Copy the lines below exactly. Start at the first and finish with the line containing "June 2009 (310, 333)".

Records excerpted from a collection
== == ==

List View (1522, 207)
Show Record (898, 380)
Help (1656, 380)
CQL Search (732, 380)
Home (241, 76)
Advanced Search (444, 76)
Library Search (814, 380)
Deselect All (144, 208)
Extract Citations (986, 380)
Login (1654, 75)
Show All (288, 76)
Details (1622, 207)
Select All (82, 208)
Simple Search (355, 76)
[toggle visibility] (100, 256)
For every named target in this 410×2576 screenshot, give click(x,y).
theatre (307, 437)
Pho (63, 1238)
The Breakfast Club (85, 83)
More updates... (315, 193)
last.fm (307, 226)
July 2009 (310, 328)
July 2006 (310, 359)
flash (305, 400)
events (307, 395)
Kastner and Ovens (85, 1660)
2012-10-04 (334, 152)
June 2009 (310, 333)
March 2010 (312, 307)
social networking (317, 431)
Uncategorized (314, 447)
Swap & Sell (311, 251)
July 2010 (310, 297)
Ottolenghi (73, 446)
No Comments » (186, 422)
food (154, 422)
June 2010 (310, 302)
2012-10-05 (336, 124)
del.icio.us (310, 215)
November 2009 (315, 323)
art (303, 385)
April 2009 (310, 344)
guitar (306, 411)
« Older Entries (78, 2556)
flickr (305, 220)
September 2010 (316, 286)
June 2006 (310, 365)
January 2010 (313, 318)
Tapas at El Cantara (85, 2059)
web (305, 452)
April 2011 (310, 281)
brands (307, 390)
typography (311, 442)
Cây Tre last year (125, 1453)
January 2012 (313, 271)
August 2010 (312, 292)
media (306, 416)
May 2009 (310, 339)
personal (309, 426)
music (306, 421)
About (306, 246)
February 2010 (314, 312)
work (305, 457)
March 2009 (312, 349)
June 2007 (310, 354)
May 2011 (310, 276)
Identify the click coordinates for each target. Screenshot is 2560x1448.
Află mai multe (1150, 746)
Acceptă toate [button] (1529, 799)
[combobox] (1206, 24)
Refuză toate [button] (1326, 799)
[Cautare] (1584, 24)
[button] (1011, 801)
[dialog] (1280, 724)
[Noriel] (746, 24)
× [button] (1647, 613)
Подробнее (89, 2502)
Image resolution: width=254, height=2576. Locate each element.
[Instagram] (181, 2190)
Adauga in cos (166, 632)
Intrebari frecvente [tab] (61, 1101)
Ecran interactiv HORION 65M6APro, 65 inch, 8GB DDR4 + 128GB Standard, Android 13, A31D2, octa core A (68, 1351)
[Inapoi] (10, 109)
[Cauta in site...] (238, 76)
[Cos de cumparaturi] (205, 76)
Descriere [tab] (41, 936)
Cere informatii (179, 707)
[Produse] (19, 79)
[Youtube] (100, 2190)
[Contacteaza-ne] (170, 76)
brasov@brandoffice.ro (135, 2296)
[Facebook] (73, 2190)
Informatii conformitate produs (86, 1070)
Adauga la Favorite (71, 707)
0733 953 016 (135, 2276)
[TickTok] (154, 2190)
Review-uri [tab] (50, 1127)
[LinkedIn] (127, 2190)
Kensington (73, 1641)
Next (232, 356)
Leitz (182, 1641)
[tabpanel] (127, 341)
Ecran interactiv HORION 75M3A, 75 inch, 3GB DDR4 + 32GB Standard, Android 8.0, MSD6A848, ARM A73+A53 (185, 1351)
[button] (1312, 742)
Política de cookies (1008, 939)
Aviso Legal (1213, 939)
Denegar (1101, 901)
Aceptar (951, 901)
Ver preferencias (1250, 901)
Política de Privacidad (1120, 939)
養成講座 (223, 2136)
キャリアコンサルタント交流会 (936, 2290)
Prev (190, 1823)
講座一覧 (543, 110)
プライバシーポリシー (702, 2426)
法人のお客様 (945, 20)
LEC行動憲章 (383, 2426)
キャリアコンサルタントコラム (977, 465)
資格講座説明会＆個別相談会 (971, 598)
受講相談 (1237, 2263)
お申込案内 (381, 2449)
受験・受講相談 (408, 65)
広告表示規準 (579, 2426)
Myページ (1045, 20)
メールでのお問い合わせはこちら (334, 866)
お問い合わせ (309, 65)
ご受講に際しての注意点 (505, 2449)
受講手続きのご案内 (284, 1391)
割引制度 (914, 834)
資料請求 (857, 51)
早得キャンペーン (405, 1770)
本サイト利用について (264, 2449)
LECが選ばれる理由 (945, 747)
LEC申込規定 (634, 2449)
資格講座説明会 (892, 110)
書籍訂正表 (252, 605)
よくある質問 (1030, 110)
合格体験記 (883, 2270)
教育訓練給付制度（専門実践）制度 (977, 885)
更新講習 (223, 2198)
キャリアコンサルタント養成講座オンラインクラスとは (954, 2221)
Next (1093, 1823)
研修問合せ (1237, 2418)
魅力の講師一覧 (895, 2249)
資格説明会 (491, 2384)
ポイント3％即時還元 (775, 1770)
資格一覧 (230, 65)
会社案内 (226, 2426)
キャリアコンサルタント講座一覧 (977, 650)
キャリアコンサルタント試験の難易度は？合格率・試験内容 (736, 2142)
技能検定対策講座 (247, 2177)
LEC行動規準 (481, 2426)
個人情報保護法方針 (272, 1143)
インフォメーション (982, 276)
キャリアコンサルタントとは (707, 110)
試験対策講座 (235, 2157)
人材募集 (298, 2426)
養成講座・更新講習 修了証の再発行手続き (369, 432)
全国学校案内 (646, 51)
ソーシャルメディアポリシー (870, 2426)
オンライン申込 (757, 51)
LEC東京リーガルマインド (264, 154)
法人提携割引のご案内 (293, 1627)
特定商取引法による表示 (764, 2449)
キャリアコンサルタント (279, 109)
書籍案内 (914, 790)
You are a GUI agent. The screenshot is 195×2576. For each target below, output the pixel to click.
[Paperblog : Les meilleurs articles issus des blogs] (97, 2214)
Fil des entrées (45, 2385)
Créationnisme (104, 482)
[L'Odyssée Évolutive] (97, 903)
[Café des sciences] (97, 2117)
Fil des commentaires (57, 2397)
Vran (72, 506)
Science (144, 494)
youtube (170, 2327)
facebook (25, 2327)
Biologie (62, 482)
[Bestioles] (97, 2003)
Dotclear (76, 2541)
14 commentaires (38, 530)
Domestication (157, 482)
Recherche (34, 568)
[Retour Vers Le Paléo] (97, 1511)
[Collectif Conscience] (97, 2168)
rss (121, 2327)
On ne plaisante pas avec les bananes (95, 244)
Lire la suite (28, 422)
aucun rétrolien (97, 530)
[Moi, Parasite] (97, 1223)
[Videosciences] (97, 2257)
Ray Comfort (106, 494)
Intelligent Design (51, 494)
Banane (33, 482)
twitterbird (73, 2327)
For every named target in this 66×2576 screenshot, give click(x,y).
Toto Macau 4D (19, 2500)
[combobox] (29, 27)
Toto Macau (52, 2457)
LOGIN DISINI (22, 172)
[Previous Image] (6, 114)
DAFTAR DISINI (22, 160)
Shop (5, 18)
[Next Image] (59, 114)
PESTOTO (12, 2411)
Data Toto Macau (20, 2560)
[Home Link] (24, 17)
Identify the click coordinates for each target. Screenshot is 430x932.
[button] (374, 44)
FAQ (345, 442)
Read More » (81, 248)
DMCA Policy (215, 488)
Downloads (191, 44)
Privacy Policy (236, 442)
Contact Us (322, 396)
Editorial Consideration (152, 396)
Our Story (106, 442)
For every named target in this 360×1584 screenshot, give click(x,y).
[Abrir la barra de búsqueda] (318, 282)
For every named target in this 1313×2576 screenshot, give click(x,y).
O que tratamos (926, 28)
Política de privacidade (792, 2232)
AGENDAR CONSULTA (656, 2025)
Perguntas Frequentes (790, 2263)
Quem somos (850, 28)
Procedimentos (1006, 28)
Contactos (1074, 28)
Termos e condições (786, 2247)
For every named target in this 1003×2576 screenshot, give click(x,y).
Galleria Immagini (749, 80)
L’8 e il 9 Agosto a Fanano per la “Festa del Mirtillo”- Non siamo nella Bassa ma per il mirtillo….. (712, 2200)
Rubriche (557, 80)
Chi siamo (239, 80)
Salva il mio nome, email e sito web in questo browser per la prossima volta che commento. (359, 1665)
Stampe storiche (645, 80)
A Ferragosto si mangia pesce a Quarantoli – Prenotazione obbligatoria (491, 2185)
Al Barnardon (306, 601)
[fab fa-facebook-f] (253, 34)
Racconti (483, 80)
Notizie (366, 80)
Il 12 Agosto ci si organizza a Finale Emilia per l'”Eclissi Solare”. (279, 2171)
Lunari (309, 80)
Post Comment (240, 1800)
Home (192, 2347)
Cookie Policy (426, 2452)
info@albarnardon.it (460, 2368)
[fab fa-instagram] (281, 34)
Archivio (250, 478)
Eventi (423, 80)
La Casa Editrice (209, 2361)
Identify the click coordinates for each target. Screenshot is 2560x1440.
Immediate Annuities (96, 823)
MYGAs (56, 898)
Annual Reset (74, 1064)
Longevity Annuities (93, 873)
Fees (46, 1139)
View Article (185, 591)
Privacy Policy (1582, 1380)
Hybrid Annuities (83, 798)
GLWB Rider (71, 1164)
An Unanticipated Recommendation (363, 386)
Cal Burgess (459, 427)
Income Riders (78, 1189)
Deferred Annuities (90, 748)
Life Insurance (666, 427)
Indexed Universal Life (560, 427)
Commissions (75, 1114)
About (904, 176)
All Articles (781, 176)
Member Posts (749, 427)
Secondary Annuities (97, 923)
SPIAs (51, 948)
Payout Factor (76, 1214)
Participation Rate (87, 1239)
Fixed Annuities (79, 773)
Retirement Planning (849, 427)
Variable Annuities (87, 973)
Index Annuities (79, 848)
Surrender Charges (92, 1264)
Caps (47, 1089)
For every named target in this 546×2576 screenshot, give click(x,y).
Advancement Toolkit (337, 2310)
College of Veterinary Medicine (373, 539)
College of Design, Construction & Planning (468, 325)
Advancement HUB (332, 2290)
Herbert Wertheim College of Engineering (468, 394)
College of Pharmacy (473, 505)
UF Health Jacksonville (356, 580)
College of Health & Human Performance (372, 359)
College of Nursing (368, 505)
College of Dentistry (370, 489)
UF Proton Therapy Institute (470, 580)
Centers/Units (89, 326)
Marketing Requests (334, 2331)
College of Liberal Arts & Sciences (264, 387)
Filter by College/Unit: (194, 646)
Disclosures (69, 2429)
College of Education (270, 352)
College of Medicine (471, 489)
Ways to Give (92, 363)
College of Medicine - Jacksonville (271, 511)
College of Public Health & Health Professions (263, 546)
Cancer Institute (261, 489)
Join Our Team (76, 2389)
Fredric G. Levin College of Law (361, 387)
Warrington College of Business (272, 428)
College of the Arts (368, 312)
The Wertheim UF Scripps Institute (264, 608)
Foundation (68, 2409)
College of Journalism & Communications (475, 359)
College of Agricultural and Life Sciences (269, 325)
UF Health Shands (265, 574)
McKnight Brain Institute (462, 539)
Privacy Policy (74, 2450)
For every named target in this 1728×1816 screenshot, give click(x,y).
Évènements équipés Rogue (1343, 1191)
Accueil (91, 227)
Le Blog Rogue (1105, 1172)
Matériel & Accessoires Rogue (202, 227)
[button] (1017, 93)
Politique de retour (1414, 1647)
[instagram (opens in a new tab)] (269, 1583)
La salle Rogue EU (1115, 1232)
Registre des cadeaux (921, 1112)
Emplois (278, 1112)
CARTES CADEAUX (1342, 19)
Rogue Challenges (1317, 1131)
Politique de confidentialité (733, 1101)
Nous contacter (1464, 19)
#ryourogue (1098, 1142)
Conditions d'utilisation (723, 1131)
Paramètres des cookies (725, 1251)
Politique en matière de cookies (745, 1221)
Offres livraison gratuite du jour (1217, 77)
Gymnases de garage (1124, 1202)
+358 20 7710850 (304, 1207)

== == ==

Answer →
List View (1522, 207)
Show Record (898, 380)
Help (1656, 380)
CQL Search (732, 380)
Home (241, 76)
Advanced Search (444, 76)
Library Search (814, 380)
Deselect All (144, 208)
Extract Citations (986, 380)
Login (1654, 75)
Show All (288, 76)
Details (1622, 207)
Select All (82, 208)
Simple Search (355, 76)
[toggle visibility] (100, 256)
For every named target in this 410×2576 screenshot, give click(x,y).
theatre (307, 437)
Pho (63, 1238)
The Breakfast Club (85, 83)
More updates... (315, 193)
last.fm (307, 226)
July 2009 (310, 328)
July 2006 (310, 359)
flash (305, 400)
events (307, 395)
Kastner and Ovens (85, 1660)
2012-10-04 (334, 152)
June 2009 (310, 333)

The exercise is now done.